* _GIVEN PROBLEM_
In the items below, take the stretch from the start through the line that contains "click(x=14, y=25)" and write it out again, substituting "toolbar" for "sidebar" and leaving everything else unchanged.

* START PROVIDED ENTRIES *

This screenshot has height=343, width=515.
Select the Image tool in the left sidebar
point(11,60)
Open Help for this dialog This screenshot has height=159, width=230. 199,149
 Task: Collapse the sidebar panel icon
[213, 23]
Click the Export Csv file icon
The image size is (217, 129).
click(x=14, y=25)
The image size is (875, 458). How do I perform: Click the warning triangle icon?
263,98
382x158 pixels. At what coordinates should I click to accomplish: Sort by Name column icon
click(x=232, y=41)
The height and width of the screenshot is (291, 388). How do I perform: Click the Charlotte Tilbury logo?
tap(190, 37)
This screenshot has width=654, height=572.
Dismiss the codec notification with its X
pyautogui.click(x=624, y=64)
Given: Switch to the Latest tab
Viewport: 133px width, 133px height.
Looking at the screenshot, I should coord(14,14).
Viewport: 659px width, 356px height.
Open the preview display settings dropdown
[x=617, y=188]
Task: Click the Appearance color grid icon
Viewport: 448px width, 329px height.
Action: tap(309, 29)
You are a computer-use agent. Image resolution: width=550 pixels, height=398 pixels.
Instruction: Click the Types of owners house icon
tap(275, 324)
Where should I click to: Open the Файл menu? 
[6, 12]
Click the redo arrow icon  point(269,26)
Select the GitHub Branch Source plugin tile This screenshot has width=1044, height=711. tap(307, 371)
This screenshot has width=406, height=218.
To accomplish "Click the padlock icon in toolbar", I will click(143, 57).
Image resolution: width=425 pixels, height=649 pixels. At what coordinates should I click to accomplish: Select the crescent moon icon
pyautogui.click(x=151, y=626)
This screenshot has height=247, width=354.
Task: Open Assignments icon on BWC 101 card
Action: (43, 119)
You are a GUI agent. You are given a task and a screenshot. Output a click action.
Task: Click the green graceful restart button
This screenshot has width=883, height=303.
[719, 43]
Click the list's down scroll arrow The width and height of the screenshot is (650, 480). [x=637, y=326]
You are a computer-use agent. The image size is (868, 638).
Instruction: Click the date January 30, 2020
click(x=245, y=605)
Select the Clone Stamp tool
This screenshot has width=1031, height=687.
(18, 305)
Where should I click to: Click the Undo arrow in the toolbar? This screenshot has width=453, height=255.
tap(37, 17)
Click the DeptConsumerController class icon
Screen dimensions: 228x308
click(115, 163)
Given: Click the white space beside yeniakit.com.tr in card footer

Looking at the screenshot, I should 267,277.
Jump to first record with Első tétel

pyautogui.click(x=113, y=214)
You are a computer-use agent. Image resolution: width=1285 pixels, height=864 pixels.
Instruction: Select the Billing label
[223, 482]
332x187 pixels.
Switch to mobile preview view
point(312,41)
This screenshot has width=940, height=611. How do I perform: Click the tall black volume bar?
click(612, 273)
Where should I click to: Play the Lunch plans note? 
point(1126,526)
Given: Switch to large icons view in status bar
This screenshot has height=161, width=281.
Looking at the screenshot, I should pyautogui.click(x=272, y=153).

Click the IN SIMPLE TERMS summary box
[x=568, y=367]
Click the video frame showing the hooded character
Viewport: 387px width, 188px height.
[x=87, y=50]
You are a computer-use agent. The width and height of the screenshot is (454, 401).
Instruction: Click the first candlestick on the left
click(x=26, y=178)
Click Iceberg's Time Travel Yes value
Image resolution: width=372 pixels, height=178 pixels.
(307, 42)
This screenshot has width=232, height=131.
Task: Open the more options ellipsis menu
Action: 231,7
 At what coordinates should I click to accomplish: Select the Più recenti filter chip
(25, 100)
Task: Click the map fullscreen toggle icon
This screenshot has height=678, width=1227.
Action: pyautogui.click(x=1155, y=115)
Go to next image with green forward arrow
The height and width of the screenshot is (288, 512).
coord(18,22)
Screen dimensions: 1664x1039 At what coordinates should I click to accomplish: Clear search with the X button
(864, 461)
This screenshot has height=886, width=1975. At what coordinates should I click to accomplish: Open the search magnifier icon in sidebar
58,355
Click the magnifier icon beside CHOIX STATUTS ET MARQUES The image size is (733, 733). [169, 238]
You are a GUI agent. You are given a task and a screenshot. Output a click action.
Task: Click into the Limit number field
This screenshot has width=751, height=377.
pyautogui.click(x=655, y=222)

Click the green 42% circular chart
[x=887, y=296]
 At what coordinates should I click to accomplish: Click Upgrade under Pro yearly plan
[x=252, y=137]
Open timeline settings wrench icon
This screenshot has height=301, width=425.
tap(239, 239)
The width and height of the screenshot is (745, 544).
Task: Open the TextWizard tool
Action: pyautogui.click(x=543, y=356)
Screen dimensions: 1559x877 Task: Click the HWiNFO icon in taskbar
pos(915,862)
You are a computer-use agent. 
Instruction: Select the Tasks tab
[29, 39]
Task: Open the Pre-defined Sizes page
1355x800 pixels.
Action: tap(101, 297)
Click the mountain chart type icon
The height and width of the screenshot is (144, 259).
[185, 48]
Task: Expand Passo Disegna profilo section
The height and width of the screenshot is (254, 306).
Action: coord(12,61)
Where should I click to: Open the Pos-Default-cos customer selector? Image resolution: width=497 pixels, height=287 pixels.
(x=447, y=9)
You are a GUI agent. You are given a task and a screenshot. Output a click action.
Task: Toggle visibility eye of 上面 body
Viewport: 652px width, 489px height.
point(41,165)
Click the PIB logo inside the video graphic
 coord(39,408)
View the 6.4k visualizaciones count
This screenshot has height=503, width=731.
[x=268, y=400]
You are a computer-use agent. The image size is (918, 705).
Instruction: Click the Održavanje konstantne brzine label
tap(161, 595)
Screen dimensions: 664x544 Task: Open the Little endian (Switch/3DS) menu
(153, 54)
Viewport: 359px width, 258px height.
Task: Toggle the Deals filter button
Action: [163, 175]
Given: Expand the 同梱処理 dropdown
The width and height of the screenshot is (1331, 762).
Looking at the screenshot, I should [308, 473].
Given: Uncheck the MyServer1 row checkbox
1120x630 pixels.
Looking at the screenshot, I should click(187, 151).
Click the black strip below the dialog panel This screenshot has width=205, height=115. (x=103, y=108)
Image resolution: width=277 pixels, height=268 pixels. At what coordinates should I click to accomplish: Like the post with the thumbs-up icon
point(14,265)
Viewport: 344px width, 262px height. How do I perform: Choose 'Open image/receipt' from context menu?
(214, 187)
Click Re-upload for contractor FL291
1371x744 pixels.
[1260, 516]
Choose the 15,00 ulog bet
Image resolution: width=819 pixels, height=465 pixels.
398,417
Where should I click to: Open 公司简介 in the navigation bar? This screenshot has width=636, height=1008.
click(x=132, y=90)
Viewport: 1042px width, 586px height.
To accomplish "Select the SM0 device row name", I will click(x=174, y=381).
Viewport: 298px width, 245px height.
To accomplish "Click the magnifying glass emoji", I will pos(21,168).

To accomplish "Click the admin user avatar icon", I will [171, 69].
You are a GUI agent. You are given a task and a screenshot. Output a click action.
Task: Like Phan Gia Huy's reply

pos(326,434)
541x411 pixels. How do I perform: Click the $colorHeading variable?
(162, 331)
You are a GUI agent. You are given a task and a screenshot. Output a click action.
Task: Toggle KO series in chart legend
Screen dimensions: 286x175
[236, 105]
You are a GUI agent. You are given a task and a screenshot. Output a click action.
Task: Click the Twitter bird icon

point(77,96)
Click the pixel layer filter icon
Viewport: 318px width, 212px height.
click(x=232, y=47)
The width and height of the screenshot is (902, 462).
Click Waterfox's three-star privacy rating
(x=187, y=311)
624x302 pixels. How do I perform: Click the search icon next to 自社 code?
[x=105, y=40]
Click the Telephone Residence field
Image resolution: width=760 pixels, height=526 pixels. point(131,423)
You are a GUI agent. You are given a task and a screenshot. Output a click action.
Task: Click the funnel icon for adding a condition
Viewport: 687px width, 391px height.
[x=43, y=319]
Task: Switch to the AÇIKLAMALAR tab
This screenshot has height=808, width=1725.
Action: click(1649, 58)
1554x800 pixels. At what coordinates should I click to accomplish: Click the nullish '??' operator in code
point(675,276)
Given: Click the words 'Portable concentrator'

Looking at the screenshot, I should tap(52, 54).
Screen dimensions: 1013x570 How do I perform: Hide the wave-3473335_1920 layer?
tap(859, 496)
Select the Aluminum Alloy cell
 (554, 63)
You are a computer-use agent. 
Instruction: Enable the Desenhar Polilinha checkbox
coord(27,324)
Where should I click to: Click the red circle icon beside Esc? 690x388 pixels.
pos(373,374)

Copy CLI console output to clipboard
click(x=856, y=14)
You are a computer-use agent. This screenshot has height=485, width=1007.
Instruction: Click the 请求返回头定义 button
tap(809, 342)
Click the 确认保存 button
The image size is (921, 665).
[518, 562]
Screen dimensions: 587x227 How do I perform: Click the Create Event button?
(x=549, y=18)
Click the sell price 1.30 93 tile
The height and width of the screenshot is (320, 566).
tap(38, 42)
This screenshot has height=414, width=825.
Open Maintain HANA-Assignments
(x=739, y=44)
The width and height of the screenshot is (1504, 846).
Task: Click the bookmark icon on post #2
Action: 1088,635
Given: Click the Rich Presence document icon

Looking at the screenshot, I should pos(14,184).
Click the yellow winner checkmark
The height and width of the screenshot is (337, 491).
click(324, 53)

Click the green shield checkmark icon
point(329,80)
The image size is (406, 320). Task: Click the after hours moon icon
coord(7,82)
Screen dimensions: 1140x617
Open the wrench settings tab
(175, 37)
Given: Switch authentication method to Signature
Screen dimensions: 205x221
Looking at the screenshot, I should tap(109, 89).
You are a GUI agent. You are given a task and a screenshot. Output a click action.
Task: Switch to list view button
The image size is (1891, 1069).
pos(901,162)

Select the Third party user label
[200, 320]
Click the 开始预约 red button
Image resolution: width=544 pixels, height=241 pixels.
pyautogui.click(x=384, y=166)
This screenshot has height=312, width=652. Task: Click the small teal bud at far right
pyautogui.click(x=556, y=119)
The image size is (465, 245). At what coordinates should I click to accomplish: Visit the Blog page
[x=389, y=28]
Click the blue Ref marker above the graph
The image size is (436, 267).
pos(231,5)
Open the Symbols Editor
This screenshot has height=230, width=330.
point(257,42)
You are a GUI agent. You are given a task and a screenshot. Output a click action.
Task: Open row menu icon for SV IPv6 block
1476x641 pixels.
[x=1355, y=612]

* END PROVIDED ENTRIES *

* _IN RESPONSE_
This screenshot has height=343, width=515.
Select the Image tool in the left toolbar
point(11,60)
Open Help for this dialog This screenshot has height=159, width=230. 199,149
 Task: Collapse the toolbar panel icon
[213, 23]
Click the Export Csv file icon
The image size is (217, 129).
click(x=14, y=25)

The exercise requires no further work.